Prof. Jenq-Kuen Lee's research
In this work, we present the efficiently inference quantized models by supporting TVM QNN flow with RISC-V SIMD computations. As RISC-V supports both Superword SIMD and Subword SIMD, we compile models by TVM and replace the computation kernel with designated LLVM intrinsic functions for mapping with RISC-V favorable SIMD instructions. Experiments shows 1.79-7.58x reduction of instruction count compared quantized model with FP32 implementation. The accuracy loss is acceptable by evaluating on 1k images. The benchmark including MobileNet and Inception series. All experiments are executed on Spike with RISC-V SIMD supports.
In this project, we propose to construct the NNEF (Neural Network Exchange Format) compiler infrastructure with GUI-based design and fallback engine libraries for AI NN model. The NNEF is a unified network description format to address machine learning deployment fragmentation issue that network descriptions from each AI framework have no compatibility with each other and inference engines also have no to be compatible with any deep learning frameworks.
Multithread programming is widely adopted in novel embedded system applications due to its high performance and flexibility. This article addresses compiler optimization for reducing the power consumption of multithread programs. A traditional compiler employs energy management techniques that analyze component usage in control-flow graphs with a focus on single-thread programs. In this environment the leakage power can be controlled by inserting on and off instructions based on component usage information generated by flow equations. However, these methods cannot be directly extended to a multithread environment due to concurrent execution issues. We present a multithread power-gating framework composed of multithread power-gating analysis (MTPGA) and predicated power-gating (PPG) energy management mechanisms for reducing the leakage power when executing multithread programs on simultaneous multithreading (SMT) machines. Our multithread programming model is based on hierarchical bulk-synchronous parallel (BSP) models. Based on a multithread component analysis with dataflow equations, our MTPGA framework estimates the energy usage of multithread programs and inserts PPG operations as power controls for energy management. We performed experiments by incorporating our power optimization framework into SUIF compiler tools and by simulating the energy consumption with a post-estimated SMT simulator based on Wattch toolkits.

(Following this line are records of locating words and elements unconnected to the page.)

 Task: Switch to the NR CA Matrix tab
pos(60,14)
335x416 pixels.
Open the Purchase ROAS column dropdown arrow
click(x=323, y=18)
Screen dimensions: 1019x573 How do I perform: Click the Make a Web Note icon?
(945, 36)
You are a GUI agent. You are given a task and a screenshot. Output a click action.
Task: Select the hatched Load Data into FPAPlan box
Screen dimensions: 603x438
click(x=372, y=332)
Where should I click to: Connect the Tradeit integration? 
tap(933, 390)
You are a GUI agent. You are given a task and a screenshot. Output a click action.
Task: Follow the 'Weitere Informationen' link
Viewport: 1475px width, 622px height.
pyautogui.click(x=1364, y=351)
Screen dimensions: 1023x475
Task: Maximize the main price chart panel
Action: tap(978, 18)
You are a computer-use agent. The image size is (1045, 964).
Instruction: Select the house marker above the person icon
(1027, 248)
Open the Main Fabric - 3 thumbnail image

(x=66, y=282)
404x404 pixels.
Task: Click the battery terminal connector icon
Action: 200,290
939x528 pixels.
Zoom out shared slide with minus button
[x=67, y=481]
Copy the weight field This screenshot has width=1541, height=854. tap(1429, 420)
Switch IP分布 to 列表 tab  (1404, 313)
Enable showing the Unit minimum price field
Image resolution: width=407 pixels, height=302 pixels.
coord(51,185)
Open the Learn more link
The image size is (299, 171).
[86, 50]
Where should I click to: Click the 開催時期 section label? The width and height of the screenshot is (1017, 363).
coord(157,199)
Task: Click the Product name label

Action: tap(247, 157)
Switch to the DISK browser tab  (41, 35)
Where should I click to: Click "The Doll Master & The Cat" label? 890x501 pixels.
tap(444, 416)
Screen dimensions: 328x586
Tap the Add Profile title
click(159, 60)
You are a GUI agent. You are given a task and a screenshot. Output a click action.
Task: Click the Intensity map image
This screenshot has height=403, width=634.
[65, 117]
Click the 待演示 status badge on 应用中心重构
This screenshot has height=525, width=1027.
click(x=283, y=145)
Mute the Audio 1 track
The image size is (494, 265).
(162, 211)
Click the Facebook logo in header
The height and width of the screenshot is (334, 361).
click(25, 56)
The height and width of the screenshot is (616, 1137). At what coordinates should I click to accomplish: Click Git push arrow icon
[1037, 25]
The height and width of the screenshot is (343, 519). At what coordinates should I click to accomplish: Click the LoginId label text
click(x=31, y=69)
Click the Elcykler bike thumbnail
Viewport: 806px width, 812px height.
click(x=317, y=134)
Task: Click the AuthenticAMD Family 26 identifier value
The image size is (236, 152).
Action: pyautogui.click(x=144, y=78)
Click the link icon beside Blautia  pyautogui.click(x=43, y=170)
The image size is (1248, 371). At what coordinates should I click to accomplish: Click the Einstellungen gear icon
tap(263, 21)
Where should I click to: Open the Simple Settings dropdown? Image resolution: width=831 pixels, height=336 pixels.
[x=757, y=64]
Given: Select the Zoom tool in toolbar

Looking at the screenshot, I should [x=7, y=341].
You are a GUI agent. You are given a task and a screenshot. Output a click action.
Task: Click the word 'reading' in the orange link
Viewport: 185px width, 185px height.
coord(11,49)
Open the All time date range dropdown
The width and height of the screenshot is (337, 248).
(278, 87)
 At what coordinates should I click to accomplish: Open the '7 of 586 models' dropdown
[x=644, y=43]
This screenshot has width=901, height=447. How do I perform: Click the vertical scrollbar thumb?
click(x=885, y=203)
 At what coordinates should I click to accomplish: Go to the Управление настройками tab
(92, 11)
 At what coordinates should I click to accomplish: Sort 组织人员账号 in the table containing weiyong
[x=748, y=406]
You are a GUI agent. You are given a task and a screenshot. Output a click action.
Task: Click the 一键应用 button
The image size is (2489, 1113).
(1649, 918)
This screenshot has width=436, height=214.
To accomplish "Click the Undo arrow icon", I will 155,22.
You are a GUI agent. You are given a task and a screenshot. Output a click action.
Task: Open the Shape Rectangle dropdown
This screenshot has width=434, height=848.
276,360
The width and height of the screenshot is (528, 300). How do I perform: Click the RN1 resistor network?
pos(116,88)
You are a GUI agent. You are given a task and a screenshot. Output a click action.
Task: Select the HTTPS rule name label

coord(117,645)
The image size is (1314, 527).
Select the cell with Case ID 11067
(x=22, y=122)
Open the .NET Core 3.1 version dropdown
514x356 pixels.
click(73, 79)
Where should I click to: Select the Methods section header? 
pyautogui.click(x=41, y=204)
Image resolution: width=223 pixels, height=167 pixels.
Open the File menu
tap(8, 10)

The experimental results show that the total energy consumption of a system with PPG support and our power optimization method is reduced by an average of 10.09% for BSP programs relative to a system without a power-gating mechanism on leakage contribution set to 30%; and the total energy consumption is reduced by an average of 4.27% on leakage contribution set to 10%. The results demonstrate our mechanisms are effective in reducing the leakage energy of BSP multithread programs.
more information: Compiler Optimization for Reducing Leakage Power in Multithread BSP Programs ( TODAES 2014)
Our lab is currently in the HSA acdemic fundations. The Heterogeneous System Architecture (HSA) is designed to efficiently support a wide assortment of data-parallel and task-parallel programming models. We aim to develop high performance compilers supporting OpenCL for heterogeneous architectures. We focus on the optimization method for compilers, including OpenCL divergence, low-power instructions analysis, register allocation. We release OpenCL runtime for HSA based on PoCL enhancements on HSA foundation, 2015.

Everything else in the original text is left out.